Masalah persatuan menimbulkan pertanyaan paling mendesak di Yaman saat ini. Negara ini telah terkoyak oleh perang selama beberapa dekade, terutama dengan wilayah selatan, yang pernah merdeka dan masih memiliki gerakan separatis yang kuat.
“Negara yang tersentralisasi dan persatuan telah gagal,” kata Yassin Noaman, penasihat presiden, kepada The Associated Press. “Melalui dialog, kita harus mencapai konsensus mengenai sistem politik baru yang menyatukan rakyat Yaman, bukan memecah belah mereka.”
Judul sistem baru ini adalah: pembagian kekayaan dan kekuasaan, keadilan sosial, hak kewarganegaraan dan kesetaraan, katanya. “Pemisahan bukanlah solusi dan mendorong sentralisasi bukanlah solusi.”
Berdasarkan proposal yang didukung oleh Hadi, Yaman akan dibagi menjadi enam wilayah, masing-masing memiliki parlemen, pengadilan, dan kepolisian sendiri, di bawah pemerintah pusat dengan kekuasaan terpisah. Ibu kota wilayah selatan, Aden, salah satu pelabuhan paling strategis dan penting di dunia, di Teluk Aden dekat muara Laut Merah, akan menjadi wilayah tersendiri, kata para pejabat, yang berbicara tanpa menyebut nama karena mereka tidak berwenang. untuk berbicara dengan pers.
Usulan ini bertujuan untuk mengatasi keluhan bahwa sentralisasi telah meminggirkan kekayaan di ibu kota, Sanaa, dan memusatkan kekayaan di wilayah lain, khususnya wilayah selatan, sehingga memicu gerakan separatis di sana.
Masyarakat Selatan berbeda pendapat mengenai dialog tersebut. Beberapa orang memboikot pertemuan tersebut, dengan mengatakan bahwa mereka tidak akan bernegosiasi dengan pemerintah sampai pemerintah mengakui hak wilayah selatan untuk mendeklarasikan kemerdekaan. Ada pula yang bergabung namun tidak memberikan indikasi bahwa mereka bersedia melepaskan impian kemerdekaannya.

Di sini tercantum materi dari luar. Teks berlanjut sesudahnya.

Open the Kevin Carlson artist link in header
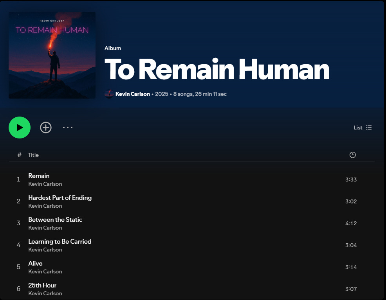 click(x=133, y=94)
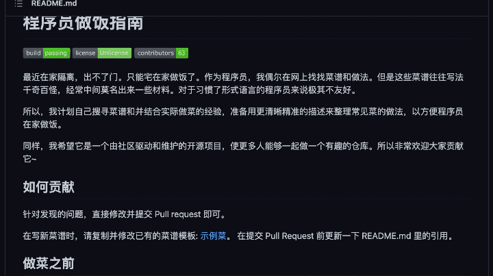Open the README outline list icon
Screen dimensions: 493x276
point(18,4)
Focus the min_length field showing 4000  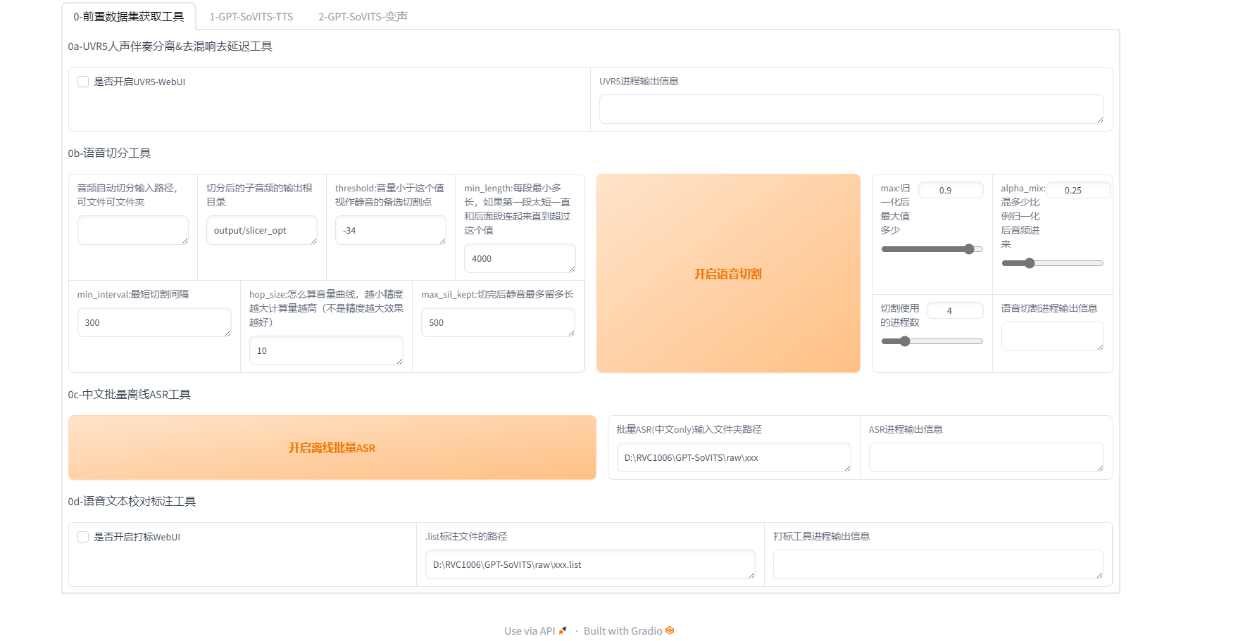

“Permintaan kami adalah kembali ke negara bagian Selatan,” kata Mohammed Ali Ahmed, salah satu pemimpin penting di wilayah Selatan yang ikut serta dalam pertemuan tersebut. “Utara akan selalu memerintah melalui suku, tentara dan agama dan tidak mungkin untuk hidup berdampingan dengan itu.”

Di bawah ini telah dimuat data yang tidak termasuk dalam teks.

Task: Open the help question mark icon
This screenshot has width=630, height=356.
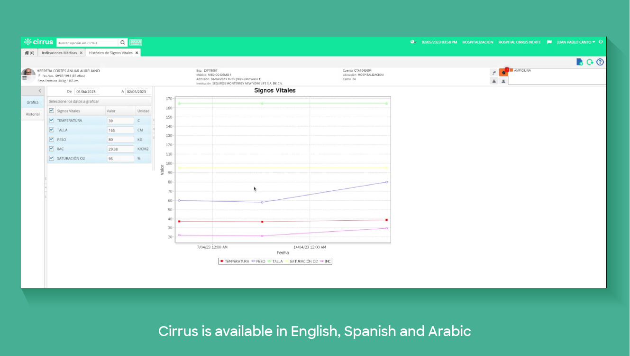Action: (x=600, y=62)
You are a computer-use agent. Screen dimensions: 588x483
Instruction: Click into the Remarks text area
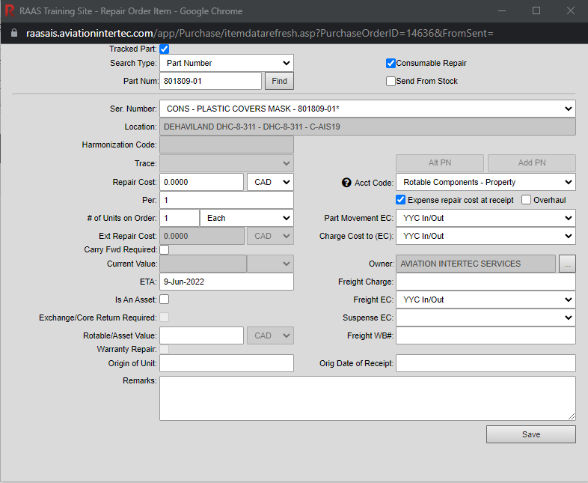367,398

Pemimpin kedua dari wilayah selatan adalah mantan wakil presiden Ali Salim al-Beidh yang memimpin sayap yang lebih militan di wilayah selatan dan tinggal di pengasingan, memboikot pertemuan tersebut. Al-Beidh melarikan diri dari Yaman setelah upayanya pada tahun 1994 untuk mendapatkan kembali kemerdekaan di selatan dihancurkan dalam perang saudara.

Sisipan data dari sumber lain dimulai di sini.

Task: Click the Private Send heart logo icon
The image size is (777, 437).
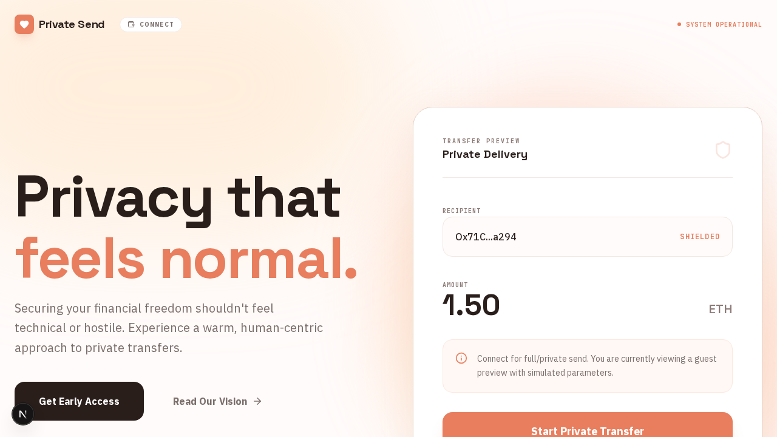Action: 24,24
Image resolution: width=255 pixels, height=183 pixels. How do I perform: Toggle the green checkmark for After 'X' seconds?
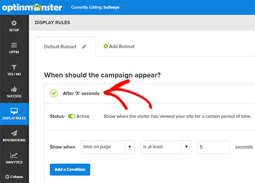pos(54,93)
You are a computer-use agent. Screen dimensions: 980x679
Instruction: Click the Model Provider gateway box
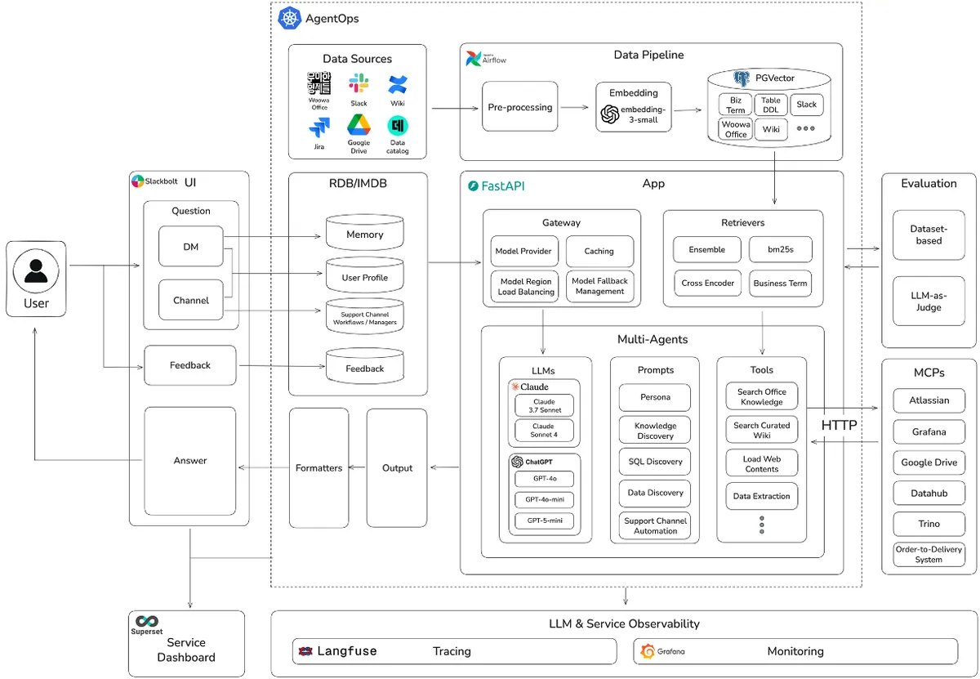click(x=523, y=251)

Dewan Keamanan PBB bulan lalu memperingatkan al-Beidh akan sanksi jika dia terus ikut campur dalam transisi demokrasi di Yaman. Peringatan itu muncul setelah Al-Beidh dituduh menerima dana dari Iran dan mengintegrasikan mantan anggota al-Qaeda ke dalam gerakannya.
Beberapa pemimpin Islam garis keras dan ultrakonservatif, termasuk Sheik Abdul-Majid al-Zindani, juga menolak untuk bergabung dalam dialog tersebut. Dia menuntut agar konferensi tersebut tidak menyentuh isu Syariah, yang dia dan kelompok garis keras lainnya anggap wajib dan tidak terbuka untuk diperdebatkan. Konstitusi Yaman yang akan keluar menyatakan bahwa hukum Islam adalah satu-satunya sumber perundang-undangan. Namun, sentimen sekuler lebih kuat di wilayah selatan.
Kegagalan untuk mencapai konsensus, kata para peserta, akan berisiko membuat Yaman semakin terjerumus ke dalam kekacauan dan pelanggaran hukum.
“Skenario terburuknya adalah kita tidak mencapai konsensus mengenai negara federal dan masing-masing kubu kembali ke guanya masing-masing,” kata Omar Abdel-Aziz, seorang penulis politik. “Maka masalah akan muncul tidak hanya di wilayah selatan, tapi juga di tempat lain.”